Was Wallis Simpson A Good Actress?

Davies was a successful actress, and, if anything, her time with Hearst damaged her career.

They never married, so she never got any of his estate (palimony didn’t exist as a concept), but she could have lived quite well on what she made as a leading lady. It’s quite clear her relationship with Hearst was not based on his money.

Just want to say that you’re missing out- there are a LOT of excellent movies made prior to 1970- probably more than after, actually.

Well, that was an entertaining bit of speculation, though with very little hard evidence to support it.

An alternative line of gossip held that she was sterile because of a botched abortion in her youth.

Have you read A King’s Story, Edward’s “autobiography”? The man was one of the shallowest human beings who ever walked the earth. Even his ghost-writer could not conceal it.

Not at all. Most people don’t have inherited wealth. And a lot of women have lived off the earnings of their husbands. That was considered the normal situation up until quite recently. Those women weren’t whores and parasites.

I think you’ve got the tail wagging the dog. Many have speculated (and I personally tend to agree) that the British establishment wanted to remove Edward VIII from the monarchy for purely political reasons. They used his marriage as a convenient excuse that avoided any possible political crisis.

Wikipedia says he left her 200,000 shares in Hearst Corporation, giving her control of the company.

The only work she ever did was lying on her back.

Edward may not have been the sharpest tool in the box, but to let an American concubine create a constitutional crisis? I’d’ve wanted her whacked on general principle. (Of course, I’d’ve made it look like an accident.)

She had sex with her husband. Again, how does that make her any worse than any of the other millions of women who had sex with their husbands?

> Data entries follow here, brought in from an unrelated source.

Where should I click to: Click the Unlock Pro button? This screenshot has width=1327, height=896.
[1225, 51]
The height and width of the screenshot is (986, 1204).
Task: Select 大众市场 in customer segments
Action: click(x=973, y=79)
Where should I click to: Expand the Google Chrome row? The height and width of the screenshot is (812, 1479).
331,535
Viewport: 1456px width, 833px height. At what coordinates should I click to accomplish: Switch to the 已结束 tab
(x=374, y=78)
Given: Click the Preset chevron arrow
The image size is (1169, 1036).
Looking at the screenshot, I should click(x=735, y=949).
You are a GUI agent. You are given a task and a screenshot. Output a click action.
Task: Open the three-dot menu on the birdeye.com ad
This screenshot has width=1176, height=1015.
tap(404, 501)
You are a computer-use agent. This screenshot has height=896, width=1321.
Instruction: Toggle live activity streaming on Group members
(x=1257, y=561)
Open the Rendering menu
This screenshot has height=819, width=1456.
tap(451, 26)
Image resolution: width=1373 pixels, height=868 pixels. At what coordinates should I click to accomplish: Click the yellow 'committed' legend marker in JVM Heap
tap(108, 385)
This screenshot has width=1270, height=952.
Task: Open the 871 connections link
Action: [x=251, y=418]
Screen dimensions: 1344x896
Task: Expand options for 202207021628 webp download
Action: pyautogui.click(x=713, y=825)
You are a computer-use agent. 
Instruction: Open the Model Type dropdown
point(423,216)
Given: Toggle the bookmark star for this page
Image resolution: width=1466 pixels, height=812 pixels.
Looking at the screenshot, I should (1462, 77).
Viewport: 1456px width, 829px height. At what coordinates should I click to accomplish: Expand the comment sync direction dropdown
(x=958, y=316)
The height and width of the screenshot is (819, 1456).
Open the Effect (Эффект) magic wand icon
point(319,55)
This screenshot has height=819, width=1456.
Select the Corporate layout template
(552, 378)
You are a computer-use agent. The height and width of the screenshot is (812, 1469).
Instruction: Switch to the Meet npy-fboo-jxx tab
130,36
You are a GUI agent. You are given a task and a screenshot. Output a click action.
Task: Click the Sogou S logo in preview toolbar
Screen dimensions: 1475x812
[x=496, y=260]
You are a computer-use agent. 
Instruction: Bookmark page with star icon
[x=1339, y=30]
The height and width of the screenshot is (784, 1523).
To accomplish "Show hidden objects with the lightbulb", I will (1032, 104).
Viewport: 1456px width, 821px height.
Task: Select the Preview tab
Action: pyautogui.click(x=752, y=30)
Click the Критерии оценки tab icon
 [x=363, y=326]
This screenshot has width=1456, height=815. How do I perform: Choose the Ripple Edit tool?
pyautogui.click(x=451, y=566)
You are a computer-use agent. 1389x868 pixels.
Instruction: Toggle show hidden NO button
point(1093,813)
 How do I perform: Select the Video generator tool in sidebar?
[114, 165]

How do you figure Edward let her create a constitutional crisis? If the marriage created a crisis, it was at least as much his fault as hers. Probably more so; Edward was in a much stronger position to refuse the marriage than she was and he was the one at risk, not her. I’d say he brought her into a crisis rather than she bringing him into one.

And that’s assuming that the marriage was the real crisis, which I don’t believe is true. As I said above, I believe the real crisis was that Edward was seeking more power than Parliament (and the other Commonwealth governments) wanted him to have and he was seeking a different foreign policy than what Parliament wanted. Confronting him on these political issues would have created a major political crisis.

To avoid this political crisis, the British establishment forced Edward to abdicate over a non-political issue; his marriage. This got the result they wanted while allowing everyone to pretend there was no political issues involved.

If Edward had been a normal monarch and had accepted the usual limits of his role, I’m sure a compromise would have been reached. He probably would have been allowed to have a morganatic marriage and remain King.

If, on the other hand, Edward had not married Simpson, I believe he still would have been forced to abdicate due to the real political issues which would have still existed.